En palabras como "gordo" o "flaco", siento enunciadas desde la lenga que me inculcaron como lengua materna (el español) el mismo dilema de palabras como "joven" o "viejo". Veamolo asi. Es corecto decir Fulanito es artista; pero no Fulanito se ESTÁ atista. Se dice, Pepito Peres es hombre, hijo, hunano pero no Pepito Peres  ESTÄ hombre, hijo, humano. Sinembargo , si podemos decir Fulanito y Pepito peres estan gordos o estan jovenes o estan viejos o estan borrachos al gual que podemos decir son, son gordos, son jovenes son viejos y son  un par de borrachos 

Seguramente encontrarse joven o simplemente sentirse joven ante el espejo que hay por la vida es señal de buena salud, de gratitud y reveldia. Hay gente que me ve joven porque no tiene idea de que me he caido 

De joven me deje llevar un poco por cada cosa que pasaba. No creo que era un valiente ni tampoco un temerario aunque pase la adolecencia entre aprender a tocar guitarra y , tal vez ni si quiera me encontraba a gusto con lo que tenía, me sentia rechasado por las niñas de la escuela, completamente invisible de aparesr ante sus ojos   Era algo responsable aunque casi siempre me olvidada o perdia la llave de la casa. 

Tal como en  mi niñez, mi juventud llego ha su hora sin que yo me diera cuenta por completo.  Pasé mi juventud, como quien se pasa sutilmente de la hora programada y llega unos minutos tardes a la reunión que aun ni siquiera ha comensado. Pase mi juventud tarque que temprano, a moco tendido, lleno de destiempo, contratiempo y marea. 

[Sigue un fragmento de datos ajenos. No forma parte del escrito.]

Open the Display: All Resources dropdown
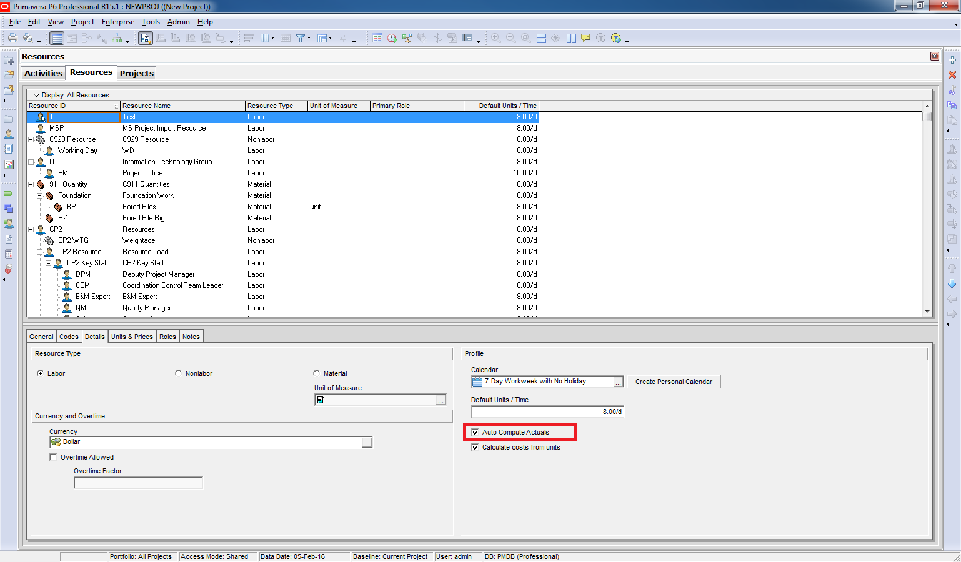 point(36,95)
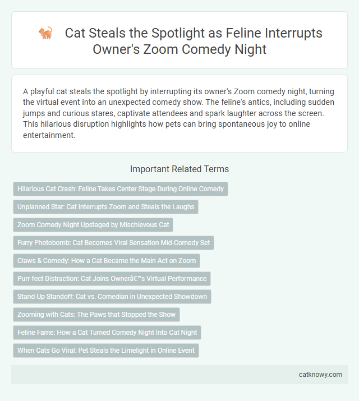The width and height of the screenshot is (359, 401).
Task: Open 'Unplanned Star: Cat Interrupts Zoom' tag
Action: pos(105,207)
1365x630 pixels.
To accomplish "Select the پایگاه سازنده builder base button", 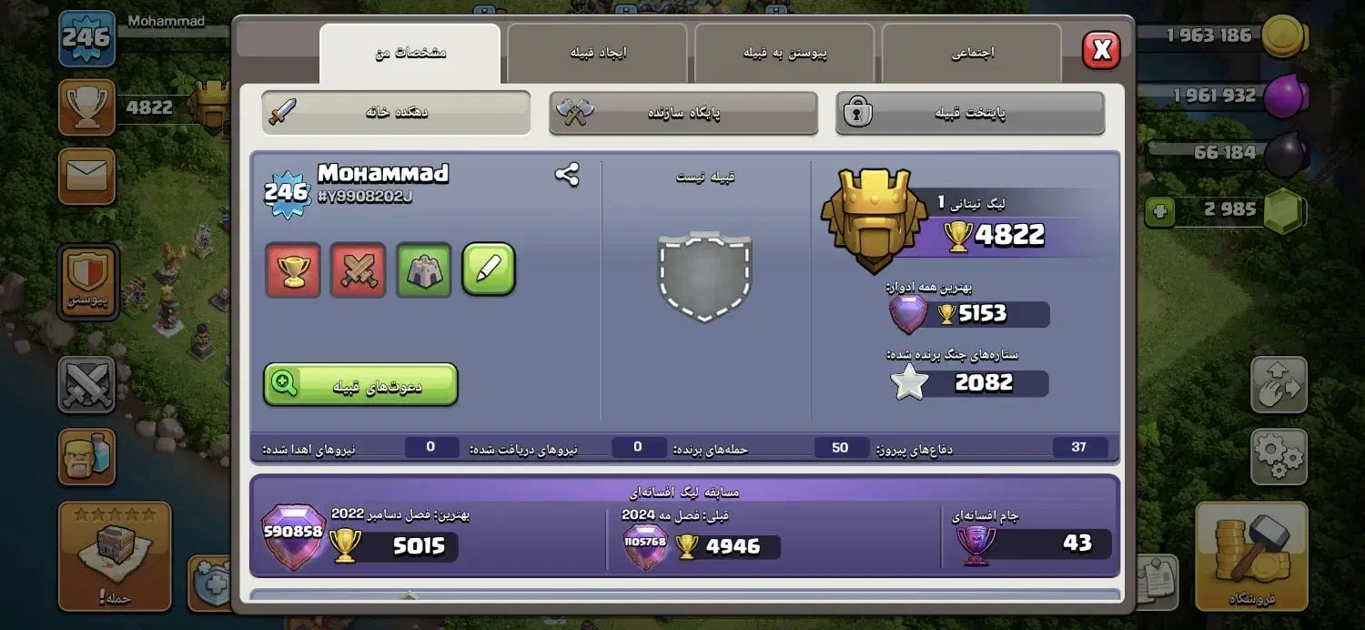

He escuchado decir a mucha gente que la juventud es para siempre porque en la juventud aparese  el gusto por enamorarse, por ir de baile, por enborracharse ycaer de la patineta.

Mi juventud  se extiende sobre la primera decada del siglo XXI cuado empesaba el mundo de las telecumunicaciones, las camaras digitales y las computadoras portatiles a cobrar precencia.  

Los lugares en el mapa que de joven me recuerdo haber pisado fueron: la Costa Caribe Colombiana, Cartagena, San Andres y Providencia, Medellin,  por el lado de Colombia, Cali, Pasto y Chachagüí y por el lado de Ecuador, Tulcán, Ibarra y Otavalo.   No fui un niño rico de esos que nacen en una familia donde los papás tiene casa propia, carro propio y  su manera propia de hacer dinero ni tampoco un niño pobre de esos que no tienen qué ponerse, que comer o que llebar a la escuela paroque ni siquiera a la escuela van. Era un niño como muchos otro que al mismo tiempo era como ningún otro (al igual que los demás). De niño temía ser robado por un señor conocido popularmente en Pasto como “el patojo Agudelo”; un hippie que siempre iba algo drogado y se dedicaba a hacer y vender algún tipo de artesanías. De niño también, tenía fuertes pesadillas en cámara lenta y cámara rápida donde caminaba en medio de laberintos con paredes que estaban hechas de algo (que hoy podría describir) como una especie de intestinos grises o materia fecal enorme que dejaba una extraña sensación de amortiguamiento en la boca con un extraño sabor a fármaco. De niño también, me encantaba dibujar pezones al descubierto con lapicero rojo sobre las fotografías de las mujeres que veía en las revistas y contarles presumidamente a mis primos historias de mentiras, les hacía creer (obviamente no me creían) que era dueño de un tesoro oculto lleno de jugueticos fantásticos que jamás iban a ver ni a encontrar y estaba enterrado entre los muros de la casa donde vivíamos. una casa de adobe; de esas antiguas donde sin querer, una vez de niño, de tanto escarbar las paredes me encontré un hueso y también, un carrito de los Picapiedra con una sola rueda y con medio Pedro Mármol al volante y El Enano de pelo amarillo completamente desteñido.